For instance, wage inequality and the lack of affordable housing in cities contribute directly to the growth of homelessness. In towns where wealth is concentrated in the hands of a few, those without access to sufficient income or property are left struggling. Even in communities that operate with a focus on interdependence and sustainability, the broader economic systems can make it harder for vulnerable individuals to find a foothold. Without proper policies—such as affordable housing initiatives, living wages, or access to social services—those who face challenges like mental health issues or lack of education are more likely to fall through the cracks.


The Struggle to Understand Systems of Inequity


In attempting to understand how inequity and homelessness develop and persist in trade-based and closed-loop economies, I’ve come to realize that the root of the issue lies not in individual actions but in the systems that support or fail to support the broader community. Whether in rural towns or urban centers, economies—no matter how small or large—are subject to forces of inequality that arise from economic specialization, market forces, and policies that prioritize wealth accumulation.
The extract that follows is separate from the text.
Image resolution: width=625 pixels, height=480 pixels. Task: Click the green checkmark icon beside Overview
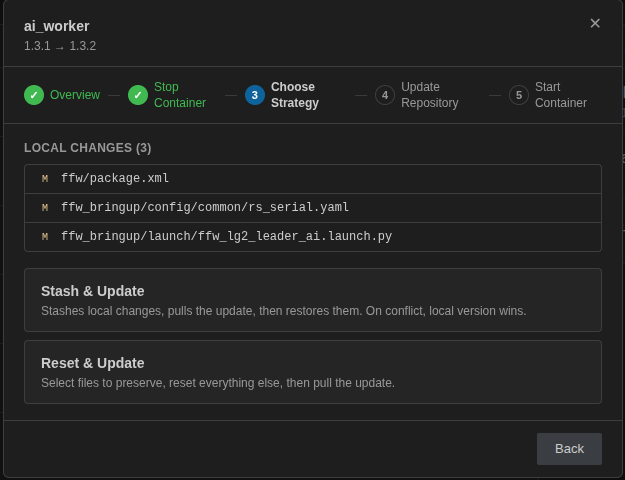(34, 95)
While smaller communities might appear to be equitable in their focus on interdependence and sustainability, even they are susceptible to forces of wealth concentration and systemic exclusion. In urban settings, the complex layers of inequality are even more pronounced, with policies often reinforcing the divide between the rich and the poor. Homelessness is a direct consequence of these failures, exacerbated by policies that criminalize poverty and fail to address basic human needs.


As I continue to reflect on these issues, I find it increasingly clear that we must rethink how we view inequality and homelessness, shifting from a blame-the-victim narrative to one that examines the root causes of economic disparity. A fairer system must take into account the collective responsibility we have to support each other, whether in a small town or a large metropolis. By doing so, we can begin to dismantle the structures that perpetuate inequity and work toward a more just and sustainable future for all.